**Written problem:** Reproduce the material below word for word, keeping every line as it stands.
>> Begin Records provided
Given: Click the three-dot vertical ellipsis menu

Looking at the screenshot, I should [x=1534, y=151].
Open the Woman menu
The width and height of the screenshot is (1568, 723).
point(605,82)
>> End Records provided
**Finished answer:**
Given: Click the three-dot vertical ellipsis menu

Looking at the screenshot, I should [x=1534, y=151].
Open the Woman menu
The width and height of the screenshot is (1568, 723).
point(605,82)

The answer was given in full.